Fun Halloween Booooks…

It’s time for some good ol’ Halloween reading, don’t ya think?

I’m a sucker for all things Up With Paper*, and it’s not just because I used to work there, or the fact that they’re still a client of mine. It’s because all of their stuff is so absolutely COOL!

Their book imprint, Jumping Jack Press, is no exception, and they have a couple of fun Halloween pop-up books out that would make excellent last-minute gifts, if you can get your hands on a copy. (Silly Skeletons is available on Amazon; you can use overnight shipping, and have it on Halloween!)
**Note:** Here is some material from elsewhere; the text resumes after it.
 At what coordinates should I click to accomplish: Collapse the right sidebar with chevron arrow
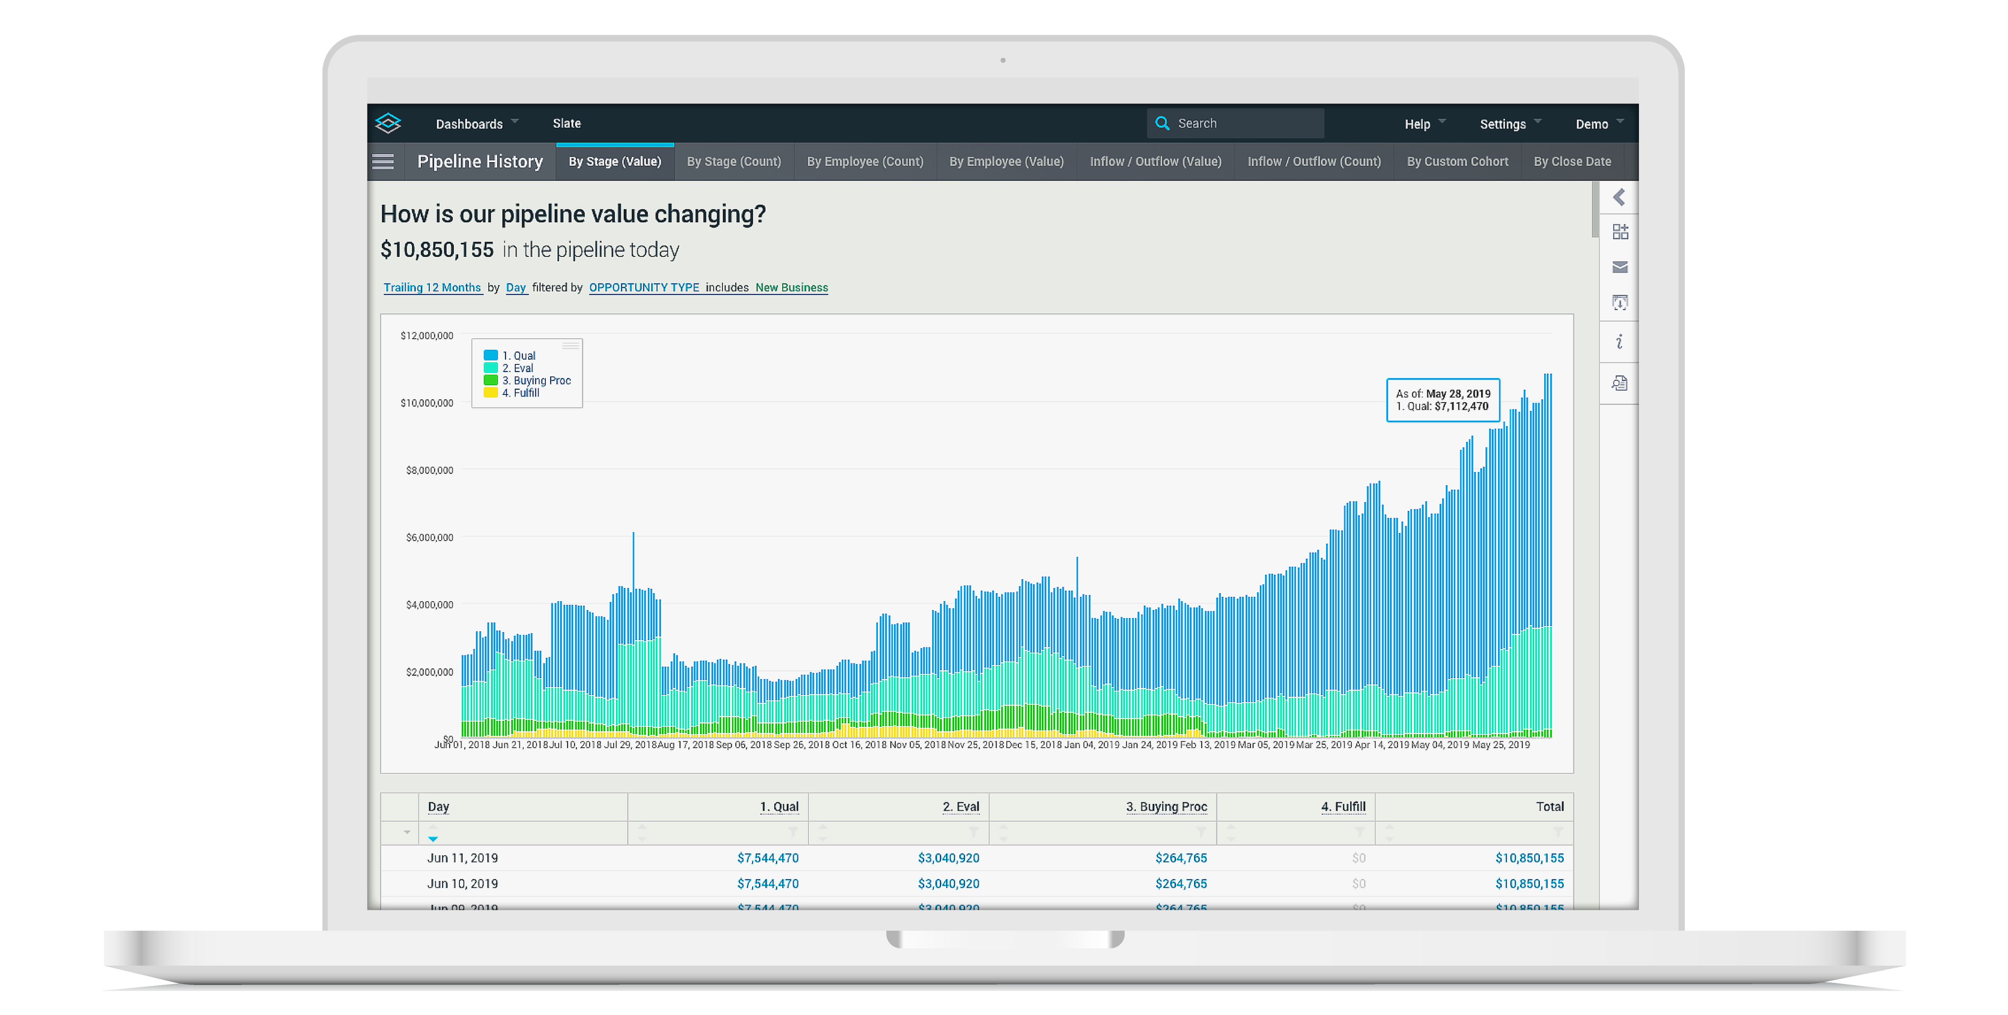(x=1619, y=198)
Both Silly Ghosts and Silly Skeletons are sweet—not scary—titles, perfectly suitable for the wee ones.

Silly Ghosts was written by Janet Lawler, illustrated by Anna Chambers, and engineered by Yevgeniya Yeretskaya.

"Silly Ghosts," Jumping Jack Press

Silly Ghosts,” Jumping Jack Press

Silly Skeletons was also written by Janet Lawler and illustrated by Anna Chambers, but was engineered by Renee Jablow.
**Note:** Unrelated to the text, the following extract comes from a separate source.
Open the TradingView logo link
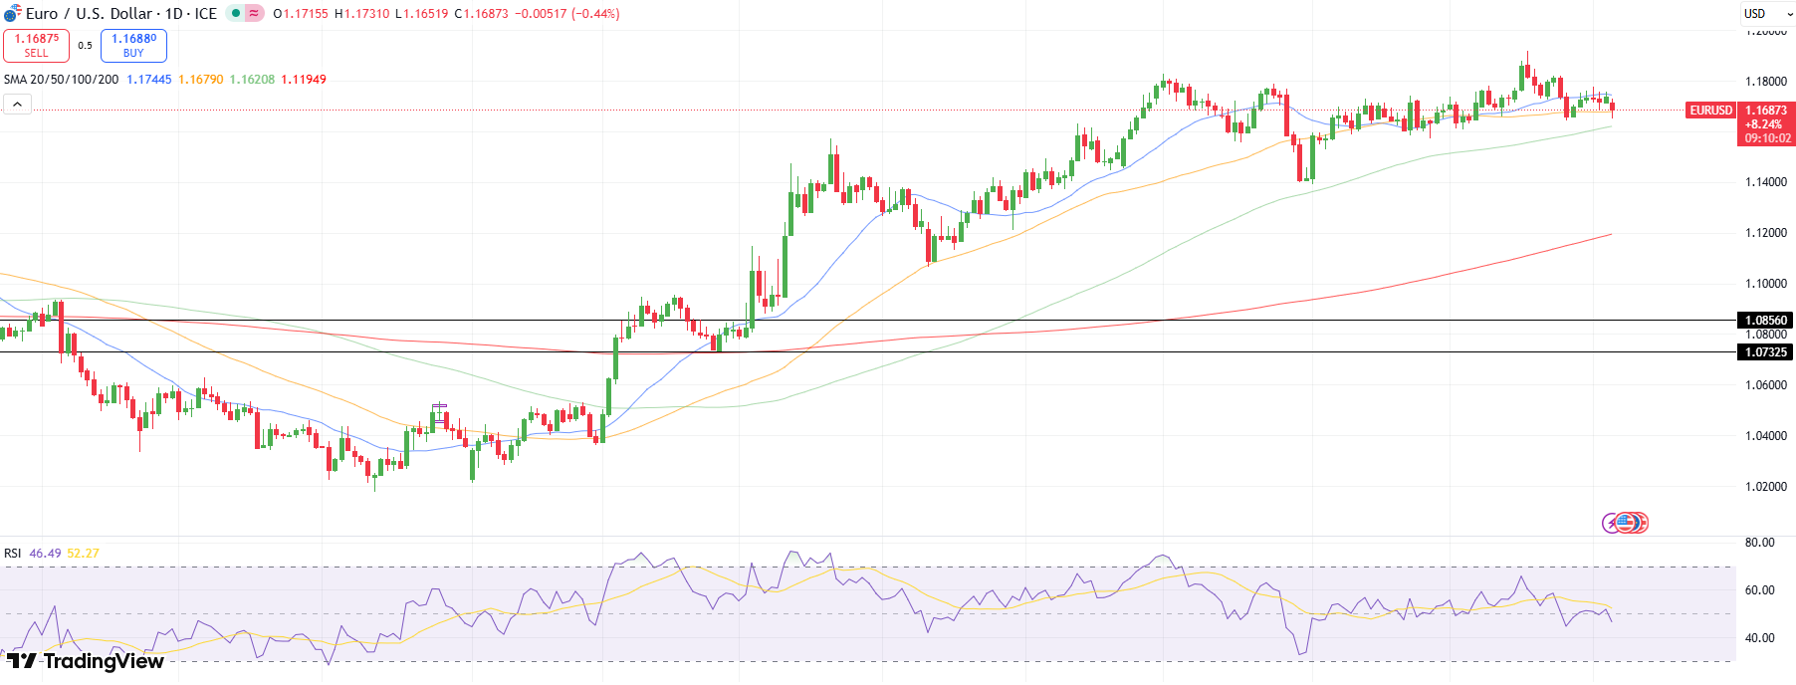Image resolution: width=1796 pixels, height=685 pixels. click(86, 661)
"Silly Skeletons," Jumping Jack Press

Silly Skeletons,” Jumping Jack Press

Here are a few other titles worth checking out:

Room on the Broom, written by Julia Donaldson and illustrated by Axel Scheffler. (This dynamic duo have penned and drawn two of my very favorite kids’ books: The Snail and the Whale, and The Gruffalo.) I tend to be a little hesitant when it comes to rhyming copy in kids’ books, but Donaldson’s rollicking rhythm is so perfectly done, it adds to the copy, versus subtracts. This story is “goriously” suited for reading aloud.

The Little Pumpkin Book, by Katy Bratun. If you can find a copy of this simple, lovely little book, which follows the “pumpkin process” through the seasons—from planting the seeds, to tending the garden, to harvest, carving, and baking—snap it up! It’s fun to read all year long, and is a favorite in our household.
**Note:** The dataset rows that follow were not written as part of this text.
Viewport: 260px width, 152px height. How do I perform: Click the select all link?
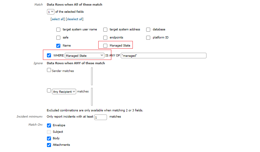point(58,19)
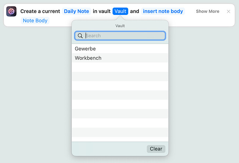Click the "Create a current" action label

click(x=40, y=11)
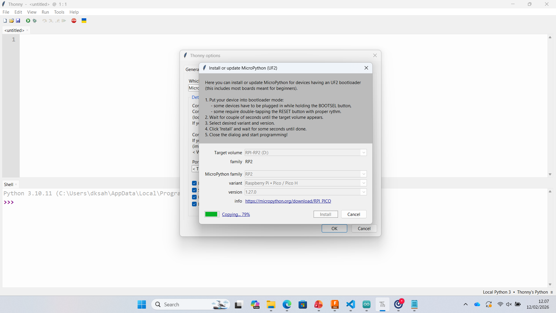This screenshot has height=313, width=556.
Task: Open the Tools menu
Action: (x=59, y=12)
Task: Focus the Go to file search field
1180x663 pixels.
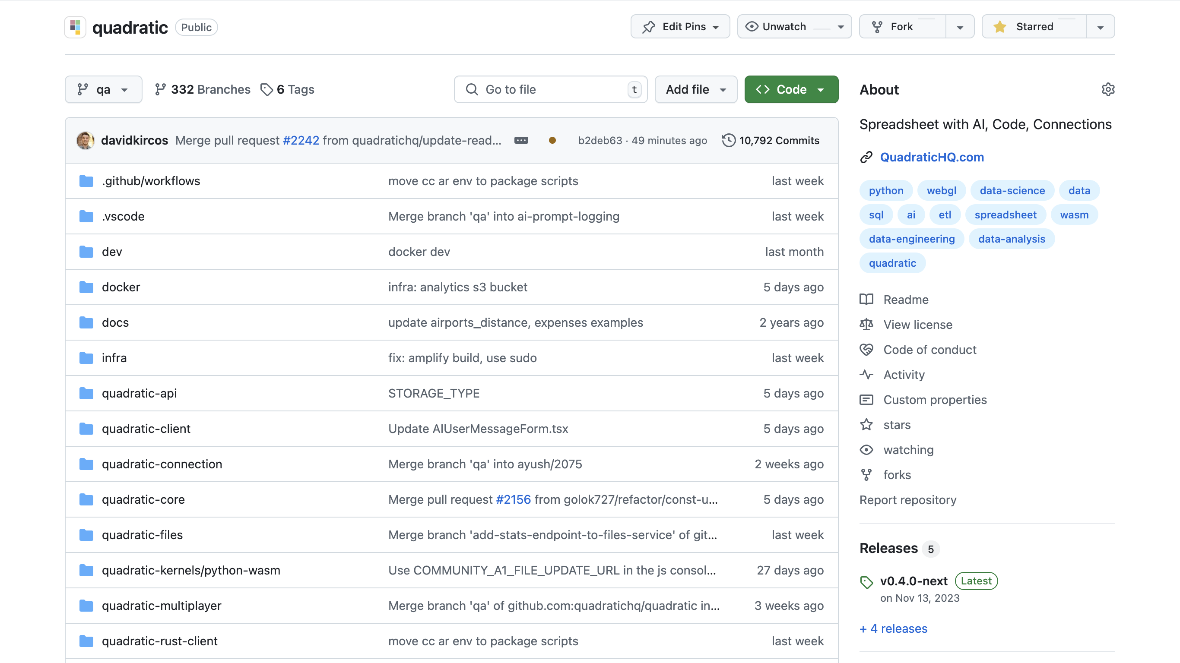Action: 550,89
For the older set—definitely not for the littler kids—there’s Ray Bradbury’s The Halloween Tree, Neil Gaiman’s The Graveyard Book, and a book I’ve held on to for decades, now: 13 Horrors of Halloween. This spooky collection of thirteen Halloween-themed short stories (by various authors, including Asimov, Wharton, and Bradbury) looks to be out of print, so it’s another one of those “if-you-see-it, snag-it” situations.

Hopefully, this list helps soothe your candy-jacked young’uns’ post-trick-or-treating. Just sit them down in a quiet corner and enjoy a good Halloween read, together. Who knows? It might be calming enough to counteract the chocolate, and help them fall asleep before the witching hour.